Poor Atlanta! They are the poster children of dysfunction today. And the rest of the country wonders how two inches of snow can shut down the Capital of the South. The Governor of Georgia is blaming the weatherman. The CNN anchorwoman is ‘tryna read’ the Mayor of Atlanta (Notice my quoting the Real Housewives of Atlanta (RHOA) there…) Ms. Anchorwoman should proceed with caution, because Mayor Kasim Reed don’t play (excuse the grammar please). His neighbor is Khandi Buress and she will send Momma Joyce and her aunties up there to tell her something. Meanwhile, in the midst of this madness, people are stuck on the highways and kids are disconnected from their families while they ride out the situation in their school lunchrooms.

Would we have this problem, if we truly had neighborhood schools like we used to? Let’s face it, the neighborhood school thing is dead. We keep sending our kids further and further away to school and we continue to move further away from the urban core. Back in the day, if a kid was stuck at the school or in route home, no problem. Momma or Daddy or someone would strap on the timberlands and hike up to the school. Problem solved. A snow day used to be a grand thing. We are getting out early?
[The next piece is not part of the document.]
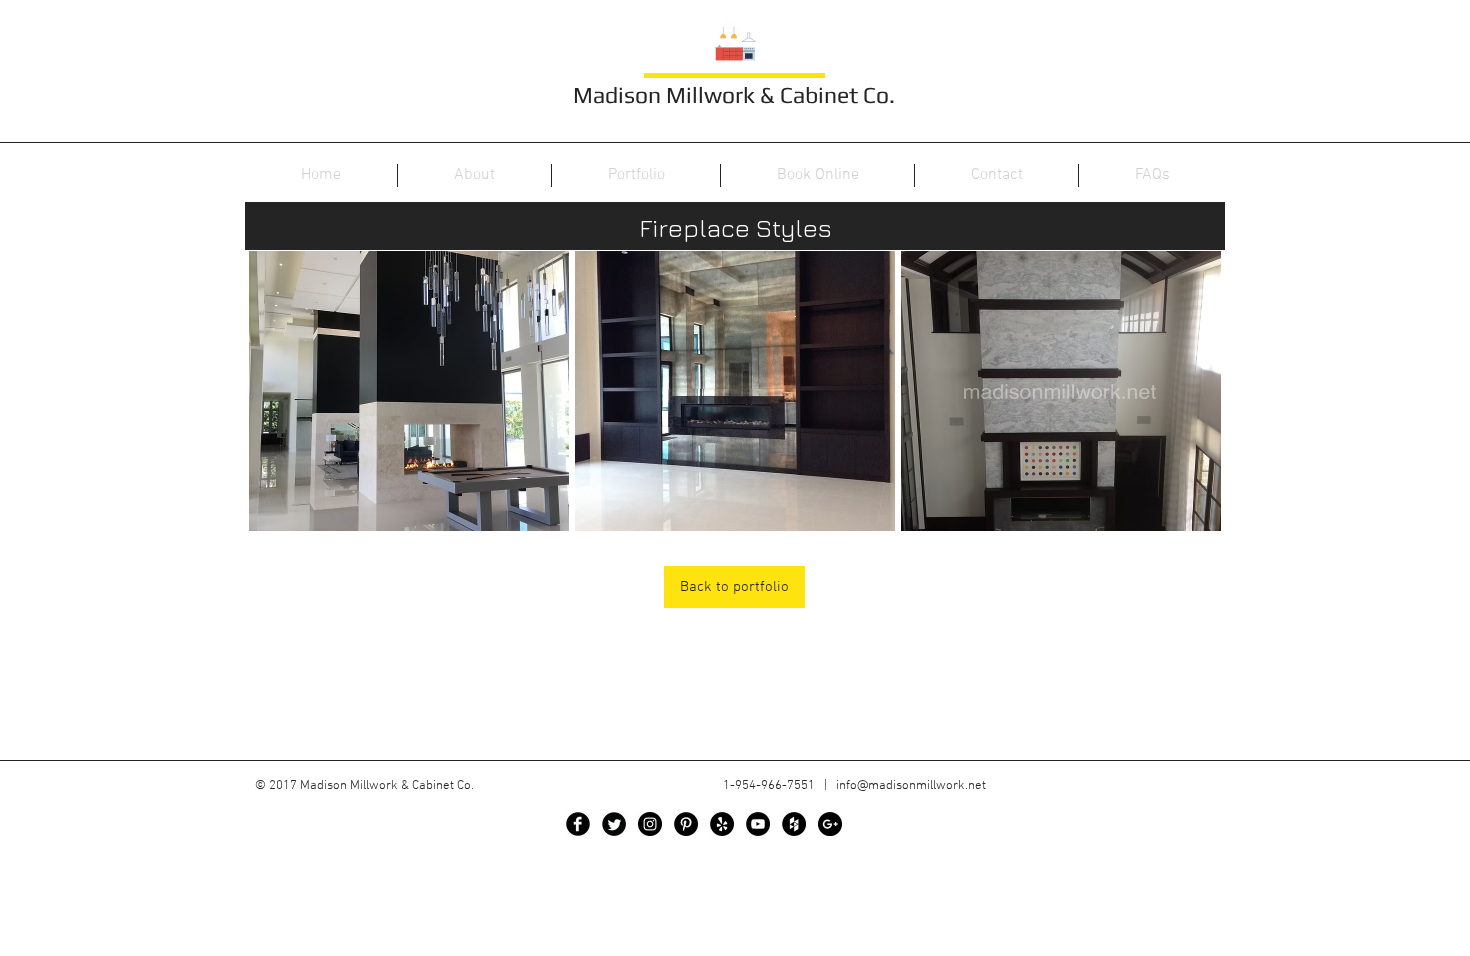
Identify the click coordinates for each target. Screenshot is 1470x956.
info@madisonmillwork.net (911, 786)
Cool! Let the cabbage patch dancing begin! Now we are terrified about our buses sliding off a rural road or children being stuck miles away from home.

So who is really to blame here? Well the problem is us. Yes you and me and everyone else trying to make the Joneses green with envy. My wife has discussed the HGTV house hunter mindset that is destroying our urban core. I won’t rehash that. But please note that our neighborhood busting ways are causing major problems with regard to urban services. Our kids don’t go to school within 2-3 miles anymore. We don’t have sidewalks (in most communities) any more. Thus, the simple task of getting kids home on a snowy day is a bigger challenge than it should be.
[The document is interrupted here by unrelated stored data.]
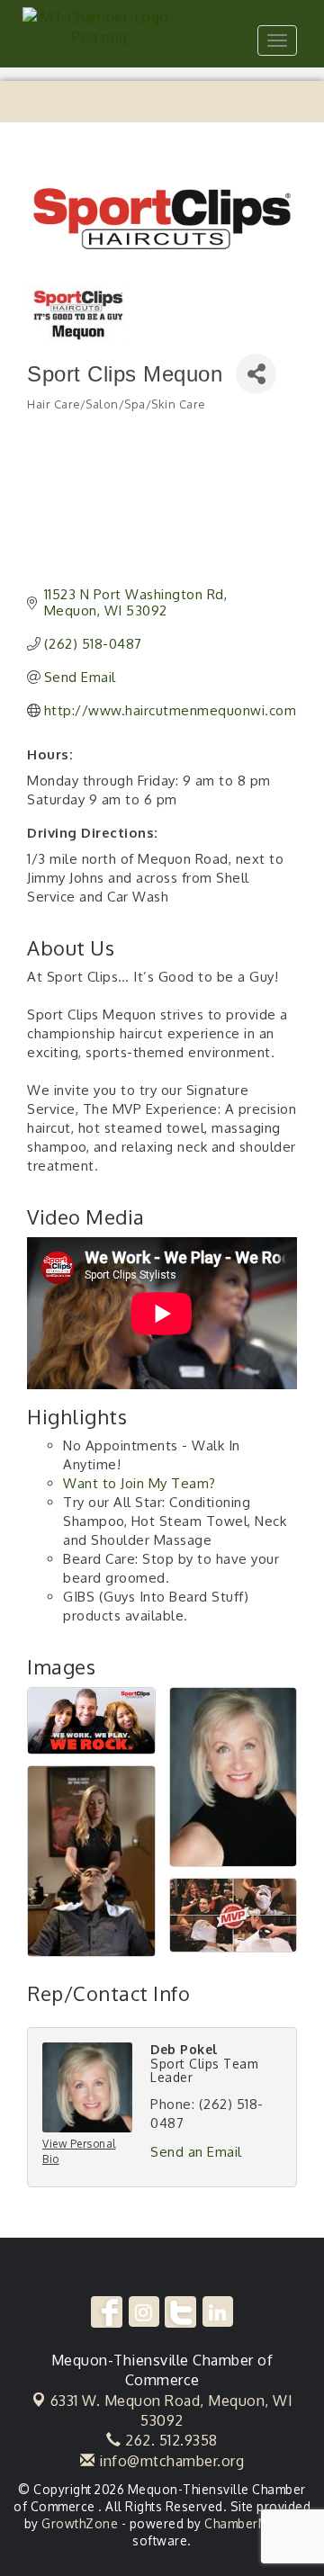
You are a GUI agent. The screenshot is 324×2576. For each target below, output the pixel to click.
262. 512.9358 (170, 2440)
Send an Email (196, 2151)
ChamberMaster (252, 2523)
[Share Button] (256, 374)
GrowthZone (79, 2523)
So what is the answer? How can we fix the problem? Urban schools are being closed by the dozens every year while new state-of-the-art schools are being built in the suburbs. Families who live in the urban areas drive by closed and abandoned schools to take their kids to whatever is left. Suburban kids have 45-minute bus rides to and from school. I feel like Dap on School Daze, as I scream “Waaaaake Uuuuuup!” people.

Unlike my wife, I am not suggesting that you consider the incredible cute cottages and Victorian houses in the old neighborhood as places to raise your family. Forget about those split level houses and 1950 ranchers that dot the neighborhoods around downtown. You don’t want to live where schools are in walking distance and sidewalks connect the commercial areas and parks. You deserve a big 5000 square foot house for you and little Fluffy the Poodle. You deserve that three car garage and double tray ceiling. Stay where you are. In fact, move even further away from the City. Meanwhile, I have got a fool proof plan to fix everything. Drum roll please! The way to fix the problem is real simple people (Why do I have to think of these things?) Here is the concept: Let’s put the schools inside of WalMart. I guarantee there is one of those close to everyone in the suburbs. And we can always get to Walmart. The road to Walmart is the best salted road in the entire neighborhood.

And as Ne Ne Leakes of RHOA would say after she makes her point, Boop!